Utiliser des musiques dans les parties de JDR semble relever de l’évidence. Cependant, la théorie diffère de la pratique.
La musique et l’homme sont des compagnons quasi inséparables. En effet, ces productions sonores ponctuent la vie des humains, que ce soit au travers des derniers tubes qui passent en boucle à la radio ou des compositions spécifiques à certains moments de la vie, on retrouve la musique partout.
L’attrait de la musique pour les rôlistes
Il ne faut donc pas s’étonner que les rôlistes pensent souvent à intégrer des musiques lors des parties de JDR. Par ailleurs, avec l’inspiration des films, des animes, des jeux vidéo et surtout des actual play, beaucoup veulent s’essayer à l’exercice… Avant de se heurter à différents obstacles pendant, voire en amont du jeu.
En conséquence, avant de se mettre à table, il faut partir sur de bonnes bases. À commencer par comprendre l’importance, l’utilité et les risques de cette pratique pour le bon déroulement du jeu en lui-même.
Les musiques : un outil pour enrichir les parties de JDR
La musique pour l’immersion dans le JDR
La fonction primaire d’avoir des musiques dans le JDR, c’est de mettre de l’ambiance durant les parties. En règle générale, la musique ne se trouve pas au centre du jeu, mais contribue à l’améliorer. Ainsi, à l’instar des séries, des films et compagnies, avoir une chanson en fond contribue à enrichir l’atmosphère.
Que ce soit l’espace ou le temps, la musique peut l’évoquer. Hormis l’exemple évident de donner l’atmosphère d’un lieu, comme une musique au luth pour une taverne médiévale, on peut utiliser la musique pour les évènements. C’est ainsi que les scènes de bataille gagnent en grandeur avec de la musique appropriée.

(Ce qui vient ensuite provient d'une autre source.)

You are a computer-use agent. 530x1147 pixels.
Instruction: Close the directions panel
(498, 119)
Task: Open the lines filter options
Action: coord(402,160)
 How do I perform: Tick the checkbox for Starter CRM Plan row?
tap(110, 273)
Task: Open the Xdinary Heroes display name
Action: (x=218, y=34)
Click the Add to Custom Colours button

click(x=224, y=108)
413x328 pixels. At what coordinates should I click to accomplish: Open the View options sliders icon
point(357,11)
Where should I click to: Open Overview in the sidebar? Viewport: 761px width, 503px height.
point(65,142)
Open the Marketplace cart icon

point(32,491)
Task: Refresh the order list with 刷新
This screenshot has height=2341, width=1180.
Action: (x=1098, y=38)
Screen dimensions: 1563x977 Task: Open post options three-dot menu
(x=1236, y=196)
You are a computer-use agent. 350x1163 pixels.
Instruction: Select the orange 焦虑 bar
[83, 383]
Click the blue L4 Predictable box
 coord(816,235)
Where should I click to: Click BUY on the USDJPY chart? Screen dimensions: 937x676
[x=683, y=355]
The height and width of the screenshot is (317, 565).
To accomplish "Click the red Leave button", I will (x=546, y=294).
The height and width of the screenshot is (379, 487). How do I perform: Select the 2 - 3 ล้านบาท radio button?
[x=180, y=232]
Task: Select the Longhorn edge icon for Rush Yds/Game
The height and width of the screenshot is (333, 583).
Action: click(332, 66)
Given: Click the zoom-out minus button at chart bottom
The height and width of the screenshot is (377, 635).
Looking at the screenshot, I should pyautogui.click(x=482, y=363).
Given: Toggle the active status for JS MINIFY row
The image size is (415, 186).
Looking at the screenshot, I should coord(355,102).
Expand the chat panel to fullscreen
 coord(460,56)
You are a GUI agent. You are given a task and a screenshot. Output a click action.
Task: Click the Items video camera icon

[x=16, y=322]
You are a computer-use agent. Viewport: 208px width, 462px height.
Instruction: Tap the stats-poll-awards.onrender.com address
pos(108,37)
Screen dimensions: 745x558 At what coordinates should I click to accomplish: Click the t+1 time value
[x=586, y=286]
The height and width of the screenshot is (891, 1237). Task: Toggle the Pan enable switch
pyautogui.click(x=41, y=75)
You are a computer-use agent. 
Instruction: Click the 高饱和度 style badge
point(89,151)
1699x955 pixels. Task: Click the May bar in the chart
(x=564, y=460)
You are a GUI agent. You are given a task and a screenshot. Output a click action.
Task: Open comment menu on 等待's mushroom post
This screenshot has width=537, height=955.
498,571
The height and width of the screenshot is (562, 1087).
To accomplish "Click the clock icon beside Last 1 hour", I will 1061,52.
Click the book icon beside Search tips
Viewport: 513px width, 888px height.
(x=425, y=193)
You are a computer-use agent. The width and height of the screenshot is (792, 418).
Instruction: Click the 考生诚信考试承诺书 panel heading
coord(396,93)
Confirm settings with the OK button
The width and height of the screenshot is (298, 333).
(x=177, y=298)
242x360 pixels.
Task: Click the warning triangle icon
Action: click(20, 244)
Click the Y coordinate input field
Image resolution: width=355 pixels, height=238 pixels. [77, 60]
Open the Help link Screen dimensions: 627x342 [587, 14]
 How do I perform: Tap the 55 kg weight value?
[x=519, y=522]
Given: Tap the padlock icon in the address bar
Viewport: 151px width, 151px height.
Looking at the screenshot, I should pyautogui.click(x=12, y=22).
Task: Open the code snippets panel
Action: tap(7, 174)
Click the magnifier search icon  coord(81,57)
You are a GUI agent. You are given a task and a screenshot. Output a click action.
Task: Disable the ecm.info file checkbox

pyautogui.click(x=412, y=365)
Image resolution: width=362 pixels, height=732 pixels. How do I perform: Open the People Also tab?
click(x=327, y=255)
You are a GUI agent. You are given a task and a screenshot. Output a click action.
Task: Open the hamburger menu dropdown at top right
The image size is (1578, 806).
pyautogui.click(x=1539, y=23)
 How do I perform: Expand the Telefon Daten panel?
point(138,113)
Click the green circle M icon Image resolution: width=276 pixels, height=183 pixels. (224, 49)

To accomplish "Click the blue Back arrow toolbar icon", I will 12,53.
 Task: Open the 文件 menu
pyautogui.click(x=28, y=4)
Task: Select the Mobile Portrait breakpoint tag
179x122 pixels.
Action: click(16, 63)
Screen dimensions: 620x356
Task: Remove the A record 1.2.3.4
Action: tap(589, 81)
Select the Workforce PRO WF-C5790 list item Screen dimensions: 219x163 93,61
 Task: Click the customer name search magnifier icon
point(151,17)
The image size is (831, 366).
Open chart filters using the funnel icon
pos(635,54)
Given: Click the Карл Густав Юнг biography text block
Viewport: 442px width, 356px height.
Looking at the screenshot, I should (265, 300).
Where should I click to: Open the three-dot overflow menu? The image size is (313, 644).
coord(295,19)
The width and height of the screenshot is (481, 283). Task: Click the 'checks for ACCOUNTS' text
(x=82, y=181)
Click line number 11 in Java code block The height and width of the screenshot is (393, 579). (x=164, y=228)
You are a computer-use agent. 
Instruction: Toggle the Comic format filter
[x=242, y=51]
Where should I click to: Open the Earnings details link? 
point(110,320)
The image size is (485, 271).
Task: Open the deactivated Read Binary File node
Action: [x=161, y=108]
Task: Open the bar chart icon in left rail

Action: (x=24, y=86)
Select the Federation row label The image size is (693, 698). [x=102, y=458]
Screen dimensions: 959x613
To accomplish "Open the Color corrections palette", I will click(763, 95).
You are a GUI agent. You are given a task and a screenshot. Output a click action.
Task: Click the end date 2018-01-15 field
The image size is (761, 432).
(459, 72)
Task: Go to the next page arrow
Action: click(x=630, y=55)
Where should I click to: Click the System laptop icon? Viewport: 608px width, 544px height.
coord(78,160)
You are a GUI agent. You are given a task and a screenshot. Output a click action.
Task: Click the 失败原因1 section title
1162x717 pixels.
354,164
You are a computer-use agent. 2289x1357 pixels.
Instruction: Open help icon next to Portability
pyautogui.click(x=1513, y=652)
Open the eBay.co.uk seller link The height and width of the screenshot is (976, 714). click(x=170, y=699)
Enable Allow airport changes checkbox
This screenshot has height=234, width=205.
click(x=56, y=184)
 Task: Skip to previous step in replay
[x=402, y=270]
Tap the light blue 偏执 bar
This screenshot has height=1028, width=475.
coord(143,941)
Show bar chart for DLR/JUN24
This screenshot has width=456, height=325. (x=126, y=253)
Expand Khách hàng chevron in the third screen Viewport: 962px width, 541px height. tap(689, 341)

Il se peut cependant que la musique prenne un rôle plus actif dans le jeu. En effet, en l’intégrant dans la diégèse, donc dans l’univers de la fiction, elle contribue à immerger les joueurs dans celle-ci. Pour reprendre l’illustration du luth, dans ce cas, il y a un barde qui en joue dans ladite taverne.
La musique comme outil de narration
Par extension, le meneur de jeu peut aussi lui trouver une application pratique. À titre d’exemple : la musique d’un piano peut servir comme un indice dans une investigation ou comme timer pour un jeu d’horreur.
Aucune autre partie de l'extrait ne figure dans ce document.